● **Task**: The material below must be output exactly, line for line.

■ ■ ■

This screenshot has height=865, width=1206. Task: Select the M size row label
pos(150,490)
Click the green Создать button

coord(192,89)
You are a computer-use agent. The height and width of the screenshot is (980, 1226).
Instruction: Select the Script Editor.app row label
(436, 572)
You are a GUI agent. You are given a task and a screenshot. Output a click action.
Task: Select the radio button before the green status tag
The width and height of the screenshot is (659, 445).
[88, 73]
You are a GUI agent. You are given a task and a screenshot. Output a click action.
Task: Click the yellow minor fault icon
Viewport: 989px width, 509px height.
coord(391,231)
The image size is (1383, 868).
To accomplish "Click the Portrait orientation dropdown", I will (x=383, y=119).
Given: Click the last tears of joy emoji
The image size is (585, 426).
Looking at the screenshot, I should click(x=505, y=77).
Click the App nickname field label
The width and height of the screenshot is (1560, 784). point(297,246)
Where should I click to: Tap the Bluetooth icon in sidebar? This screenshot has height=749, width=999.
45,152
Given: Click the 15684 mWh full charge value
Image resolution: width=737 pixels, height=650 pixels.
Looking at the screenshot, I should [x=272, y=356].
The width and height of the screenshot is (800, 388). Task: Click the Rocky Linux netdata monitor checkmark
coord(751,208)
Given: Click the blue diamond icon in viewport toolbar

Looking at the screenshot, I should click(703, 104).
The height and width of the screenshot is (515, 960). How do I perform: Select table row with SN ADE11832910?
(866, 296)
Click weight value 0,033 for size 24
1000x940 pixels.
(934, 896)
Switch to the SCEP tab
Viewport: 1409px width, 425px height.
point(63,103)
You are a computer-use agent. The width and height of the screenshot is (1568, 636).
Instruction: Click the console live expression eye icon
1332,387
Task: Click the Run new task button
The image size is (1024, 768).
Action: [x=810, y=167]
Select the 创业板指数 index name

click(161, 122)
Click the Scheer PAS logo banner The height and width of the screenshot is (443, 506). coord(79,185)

■ ■ ■

● **The completed task**:
This screenshot has height=865, width=1206. Task: Select the M size row label
pos(150,490)
Click the green Создать button

coord(192,89)
You are a computer-use agent. The height and width of the screenshot is (980, 1226).
Instruction: Select the Script Editor.app row label
(436, 572)
You are a GUI agent. You are given a task and a screenshot. Output a click action.
Task: Select the radio button before the green status tag
The width and height of the screenshot is (659, 445).
[88, 73]
You are a GUI agent. You are given a task and a screenshot. Output a click action.
Task: Click the yellow minor fault icon
Viewport: 989px width, 509px height.
coord(391,231)
The image size is (1383, 868).
To accomplish "Click the Portrait orientation dropdown", I will (x=383, y=119).
Given: Click the last tears of joy emoji
The image size is (585, 426).
Looking at the screenshot, I should click(x=505, y=77).
Click the App nickname field label
The width and height of the screenshot is (1560, 784). point(297,246)
Where should I click to: Tap the Bluetooth icon in sidebar? This screenshot has height=749, width=999.
45,152
Given: Click the 15684 mWh full charge value
Image resolution: width=737 pixels, height=650 pixels.
Looking at the screenshot, I should [x=272, y=356].
The width and height of the screenshot is (800, 388). Task: Click the Rocky Linux netdata monitor checkmark
coord(751,208)
Given: Click the blue diamond icon in viewport toolbar

Looking at the screenshot, I should click(703, 104).
The height and width of the screenshot is (515, 960). How do I perform: Select table row with SN ADE11832910?
(866, 296)
Click weight value 0,033 for size 24
1000x940 pixels.
(934, 896)
Switch to the SCEP tab
Viewport: 1409px width, 425px height.
point(63,103)
You are a computer-use agent. The width and height of the screenshot is (1568, 636).
Instruction: Click the console live expression eye icon
1332,387
Task: Click the Run new task button
The image size is (1024, 768).
Action: [x=810, y=167]
Select the 创业板指数 index name

click(161, 122)
Click the Scheer PAS logo banner The height and width of the screenshot is (443, 506). coord(79,185)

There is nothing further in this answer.